In David Frankel’s “The Devil Wears Prada 2”, the iconic fashion magazine “Runway” is rattled by the news that they had unknowingly platformed a fast fashion brand and, in retribution, are being threatened with annihilation by mutinous advertisers and a billionaire owner eager to offload the beloved, if toothless, institution. You might be tempted to consider this a good sign for the film, a willingness to be critical of a practice that runs rampant throughout the fashion industry worldwide. However, I suspect the more damnable crime in the eyes of the movie is the diminished quality of the clothes themselves, and not the crass exploitation of human beings paid pennies for the benefit of international business interests. What could have been a reckoning with something real and systemic instead resigns itself to being merely a bauble barely worth examination, little more than an accessory easily discarded before walking out the door. Such is the mentality of “The Devil Wears Prada 2,” less a movie than a brand extension tailor-made to be shotgunned to Disney +, where it will not be considered but consumed. There is a version of this movie that has a point of view, nay, even a single thing worthy of being said. Instead, what we are left with is a pleasant, if sadly unsurprising, film best left to grow mold in the bargain bin.
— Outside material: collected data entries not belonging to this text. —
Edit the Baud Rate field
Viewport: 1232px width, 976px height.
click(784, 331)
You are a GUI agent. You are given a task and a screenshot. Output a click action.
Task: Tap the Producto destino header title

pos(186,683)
“The Devil Wears Prada 2” opens with our characters from the original film at a crossroads. Miranda Priestly (Meryl Streep) is hoping to secure a promotion from her parent company while dealing with the fallout of the fast fashion debacle, with her trusty second in command, Nigel (Stanley Tucci), dutifully by her side. Meanwhile, Andy (Anne Hathaway) is stunned to learn that her award-winning newspaper has been decimated with downsizing, leaving her and her writer friends without jobs. In an effort to save face, Andy is hired by the publisher as the new Features Editor of “Runway”, hoping to bring some credibility to the lumbering dinosaur of print media that seems moments from extinction. Andy is surprised to learn that Miranda did not know about her hiring, and is ungrateful for her former protege’s intrusion into her affairs. To top things off, one of the advertisers meaning to bail on “Runway” entirely is Dior, run by Miranda’s former assistant Emily (Emily Blunt). Thus begins a tug of war between the old guard and the new as the fate of not just “Runway”, but also Miranda’s legacy and Andy’s livelihood hangs in the balance as the biggest fashion event of the year looms and the capitalistic vultures are circling in hopes of taking a big fat bite out of the house the titular devil built.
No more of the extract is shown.